The film's music was composed by Sanal Dev.

| No. | Title | Lyrics | Music | Singer(s) | Length |
|---|---|---|---|---|---|
| 1. | "Heartbeat Koodanu" | Vinayak Sasikumar | Sanal Dev | Afsal | 2:48 |
| 2. | "Mere Rani" | Vinayak Sasikumar | Sanal Dev | Udit Narayan | 3:15 |
| Total length: |  |  |  |  | 6:03 |

== Release ==
=== Theatrical ===
Prince and Family was released theatrically on 9 May 2025, having originally been planned for 25 April 2025.

===Home media===
The post-theatrical streaming rights were acquired by ZEE5. The film began streaming from 20 June 2025. The Tamil dubbed version also released on the same date. The satellite rights of the film is acquired by Asianet and premiered on 5 September 2025 on occasion of Onam.

== Critical reception ==
Anna Mathews of The Times of India rated the film 3/5 stars and wrote, "the writing and direction feels choppy in quite a few areas, with some situations not playing out in full [...] For those who enjoy the typical Dileep brand of comedy, Prince and Family will provide enough laughs. But it might not be enough to engage everyone." Raisa Nasreen of Times Now gave it 3/5 stars and wrote, "Binto Stephen's direction ensures the film doesn't have too many dull moments, while maintaining the film's momentum. However there are moments when you think the film can be crisp."

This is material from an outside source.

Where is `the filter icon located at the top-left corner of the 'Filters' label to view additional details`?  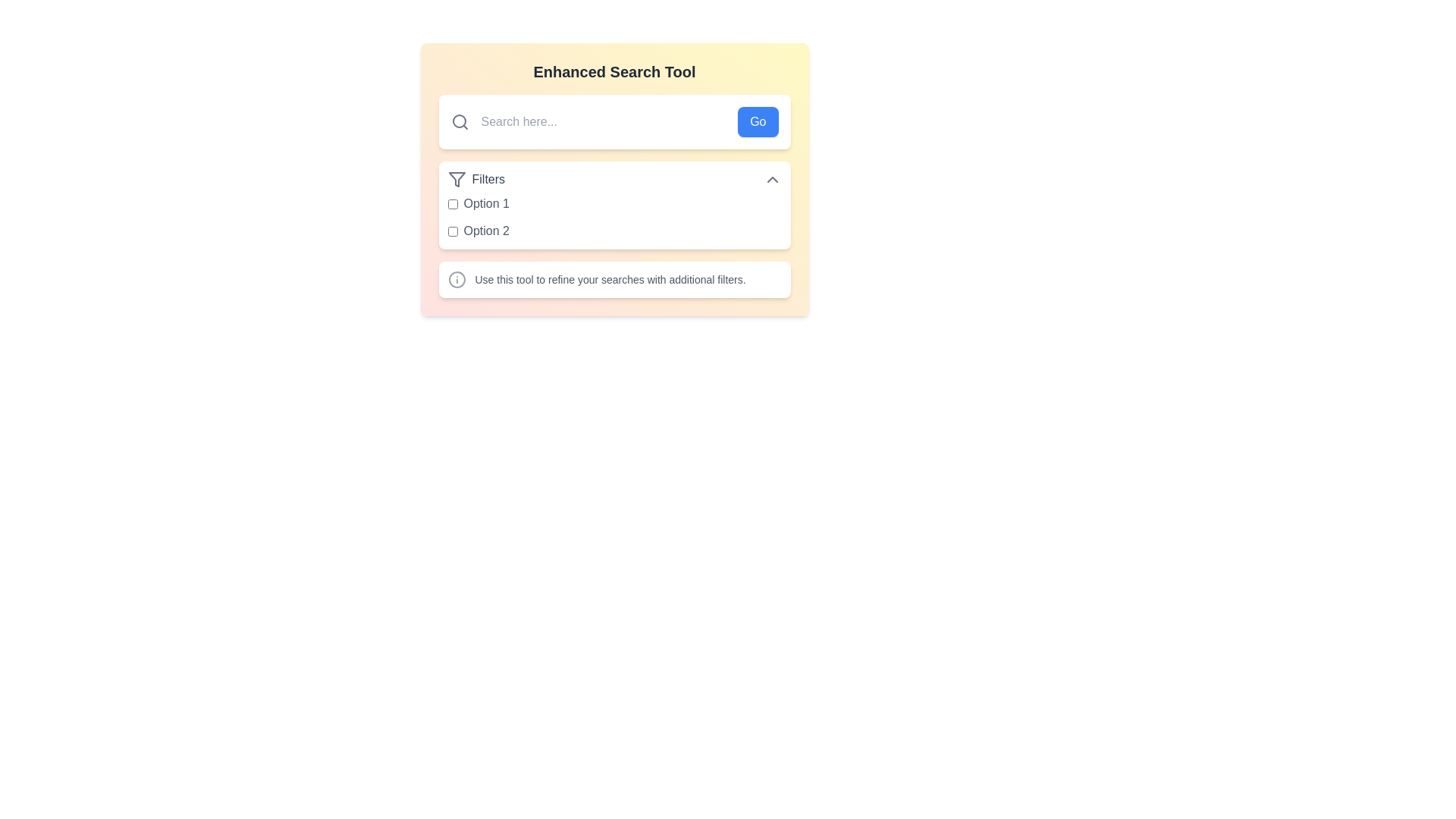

Anandu Suresh of The Indian Express gave it 2.5/5 stars and wrote, "With worn-out jokes on snoring and people's pregnancies, there are quite a few points where Prince and Family tries too much." Vignesh Madhu of The New Indian Express gave it 2/5 stars and wrote, "Dileep has lately been criticised for his outdated, and caricaturish performances, and thankfully, he keeps it largely subtle here. [...] On the surface level, Prince and Family might have the look and feel of a contemporary feel-good film but it still has a lot of regressive ideas."